Elara sentit un frisson glacé courir le long de sa colonne vertébrale. "Un prix... ?"

"Oui," confirma Chancelle. "Et ce prix pourrait être plus élevé que tout ce que tu as jamais imaginé. Mais tu n'as pas le choix, ma chère. Si tu veux comprendre ce pouvoir, si tu veux comprendre pourquoi la forêt t'a marquée, tu devras plonger dans ses racines, dans ses mystères les plus sombres. Tu devras affronter ce qui dort dans les entrailles de cette terre."

Elle se tourna alors vers Ricardo, qui observait la scène avec une attention discrète, comme si chaque mouvement de Chancelle et d'Elara était un pas vers quelque chose de plus grand, de plus incompréhensible.

"Le moment approche," murmura Chancelle. "Les forces qui se battent pour contrôler cette magie s'intensifient.
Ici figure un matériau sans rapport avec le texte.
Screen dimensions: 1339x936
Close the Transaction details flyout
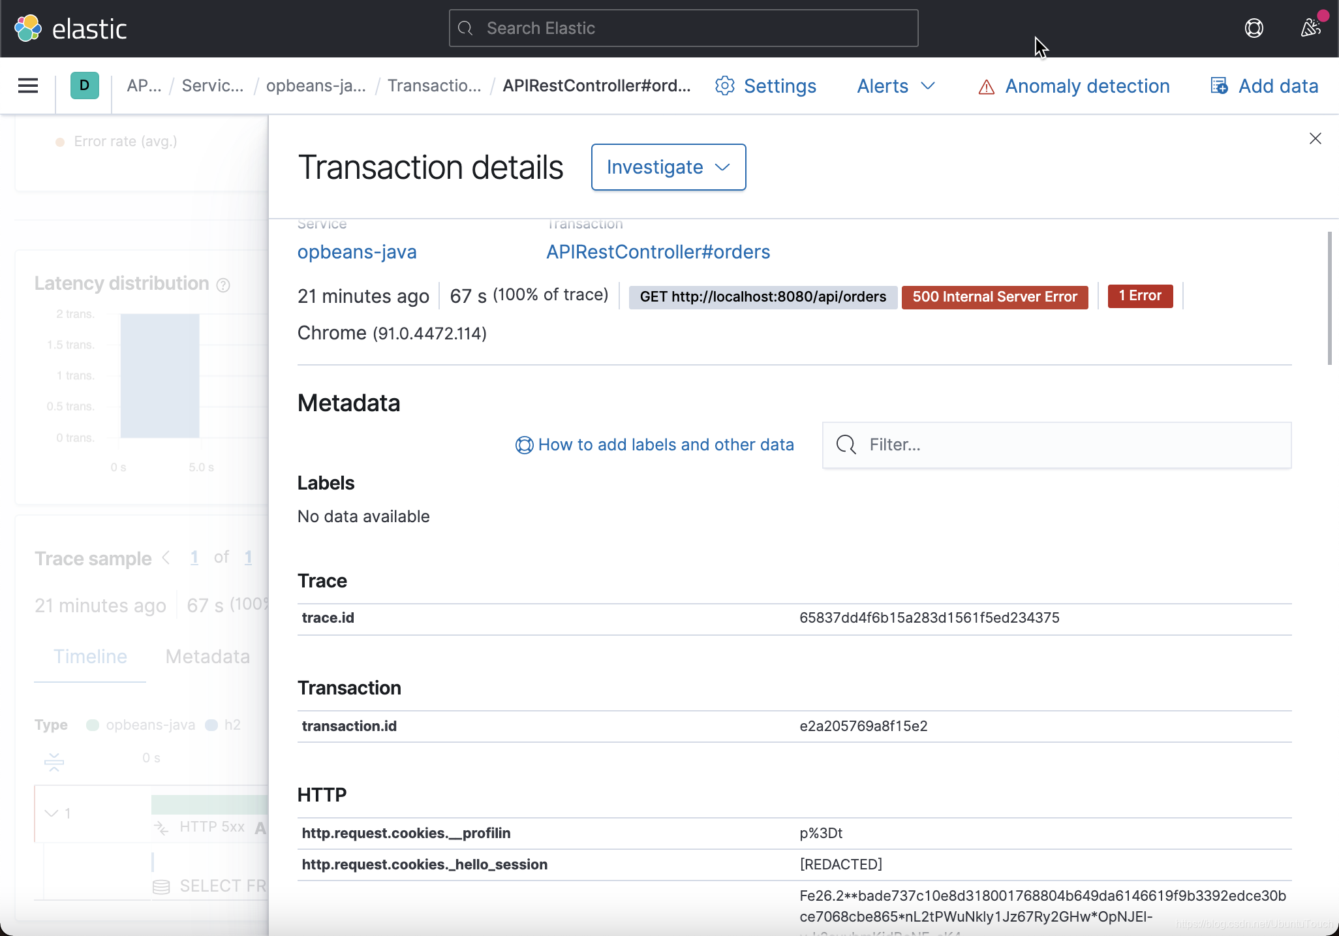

Faust, Akhenaton, Geovanie... Ils ne cesseront jamais. Et toi, Elara, tu es le cœur de tout cela. Tu seras l'élément qui fera pencher la balance, pour le meilleur ou pour le pire."

Les mots de la prêtresse se bousculaient dans l'esprit d'Elara, se mélangeaient avec les échos de la forêt, des murmures qui semblaient lui parler directement, l'invitant à comprendre, à accepter. Mais pour cela, elle devait d'abord accepter ce qu'elle était, ce qu'elle portait en elle.

Elle leva enfin les yeux vers Chancelle, ses yeux brillants de la lueur d'une détermination nouvelle. Elle n'avait pas encore compris tout ce qu'elle devait faire, mais elle savait que la réponse se trouvait quelque part dans cette forêt. Et que pour y parvenir, elle n'aurait d'autre choix que de se jeter dans l'inconnu.

"Alors, montrons-moi," dit-elle d'une voix calme mais ferme. "Montrez-moi ce que je dois faire."